▶ [PROBLEM]: Set down exactly the lines that run from the line with "Task: Open the notifications bell icon" to the end of the data, and nothing else.

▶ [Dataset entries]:
____

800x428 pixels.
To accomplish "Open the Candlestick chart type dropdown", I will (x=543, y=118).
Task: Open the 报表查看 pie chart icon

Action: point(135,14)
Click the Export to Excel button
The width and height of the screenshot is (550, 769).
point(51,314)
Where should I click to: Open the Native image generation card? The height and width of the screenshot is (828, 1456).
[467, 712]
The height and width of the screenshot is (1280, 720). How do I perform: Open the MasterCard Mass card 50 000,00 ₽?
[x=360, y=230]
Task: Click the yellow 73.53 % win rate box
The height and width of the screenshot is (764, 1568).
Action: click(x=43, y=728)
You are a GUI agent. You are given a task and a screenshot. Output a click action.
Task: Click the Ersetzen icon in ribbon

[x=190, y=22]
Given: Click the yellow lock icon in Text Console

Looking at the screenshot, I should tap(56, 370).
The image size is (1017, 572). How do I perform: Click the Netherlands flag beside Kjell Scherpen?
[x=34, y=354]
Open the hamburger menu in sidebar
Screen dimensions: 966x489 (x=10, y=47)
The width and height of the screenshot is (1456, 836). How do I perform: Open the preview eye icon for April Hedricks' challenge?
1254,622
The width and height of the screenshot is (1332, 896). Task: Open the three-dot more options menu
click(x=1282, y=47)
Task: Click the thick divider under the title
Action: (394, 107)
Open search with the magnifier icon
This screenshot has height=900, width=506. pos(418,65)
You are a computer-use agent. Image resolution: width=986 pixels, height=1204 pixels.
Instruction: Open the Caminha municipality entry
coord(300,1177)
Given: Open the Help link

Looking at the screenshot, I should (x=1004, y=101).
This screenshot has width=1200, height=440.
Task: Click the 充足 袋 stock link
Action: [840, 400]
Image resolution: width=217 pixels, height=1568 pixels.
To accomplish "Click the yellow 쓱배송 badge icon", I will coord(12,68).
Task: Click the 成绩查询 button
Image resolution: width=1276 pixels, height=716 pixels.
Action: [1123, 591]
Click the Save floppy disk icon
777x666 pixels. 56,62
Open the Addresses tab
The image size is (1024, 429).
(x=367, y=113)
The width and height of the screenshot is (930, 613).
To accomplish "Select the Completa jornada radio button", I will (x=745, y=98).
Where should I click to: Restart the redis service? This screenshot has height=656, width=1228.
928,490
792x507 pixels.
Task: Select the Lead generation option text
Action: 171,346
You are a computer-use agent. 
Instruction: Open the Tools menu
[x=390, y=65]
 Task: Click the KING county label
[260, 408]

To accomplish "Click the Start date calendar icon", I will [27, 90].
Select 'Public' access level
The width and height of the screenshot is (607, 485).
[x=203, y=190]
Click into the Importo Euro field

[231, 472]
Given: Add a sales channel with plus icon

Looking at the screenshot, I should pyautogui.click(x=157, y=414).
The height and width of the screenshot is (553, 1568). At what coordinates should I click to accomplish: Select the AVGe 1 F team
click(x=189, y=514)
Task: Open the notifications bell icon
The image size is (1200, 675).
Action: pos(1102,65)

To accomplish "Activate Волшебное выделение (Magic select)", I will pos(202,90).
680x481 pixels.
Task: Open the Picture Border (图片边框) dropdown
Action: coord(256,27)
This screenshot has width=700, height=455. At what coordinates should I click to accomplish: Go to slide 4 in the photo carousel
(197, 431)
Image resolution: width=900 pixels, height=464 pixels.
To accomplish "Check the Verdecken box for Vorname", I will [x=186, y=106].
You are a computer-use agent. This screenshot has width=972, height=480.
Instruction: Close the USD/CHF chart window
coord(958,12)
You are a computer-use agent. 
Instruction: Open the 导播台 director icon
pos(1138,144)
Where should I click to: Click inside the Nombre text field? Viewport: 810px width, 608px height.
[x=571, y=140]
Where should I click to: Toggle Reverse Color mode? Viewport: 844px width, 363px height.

____

▶ [ANSWER TO THIS EXERCISE]:
Task: Open the notifications bell icon
The image size is (1200, 675).
Action: pos(1102,65)

To accomplish "Activate Волшебное выделение (Magic select)", I will pos(202,90).
680x481 pixels.
Task: Open the Picture Border (图片边框) dropdown
Action: coord(256,27)
This screenshot has width=700, height=455. At what coordinates should I click to accomplish: Go to slide 4 in the photo carousel
(197, 431)
Image resolution: width=900 pixels, height=464 pixels.
To accomplish "Check the Verdecken box for Vorname", I will [x=186, y=106].
You are a computer-use agent. This screenshot has width=972, height=480.
Instruction: Close the USD/CHF chart window
coord(958,12)
You are a computer-use agent. 
Instruction: Open the 导播台 director icon
pos(1138,144)
Where should I click to: Click inside the Nombre text field? Viewport: 810px width, 608px height.
[x=571, y=140]
Where should I click to: Toggle Reverse Color mode? Viewport: 844px width, 363px height.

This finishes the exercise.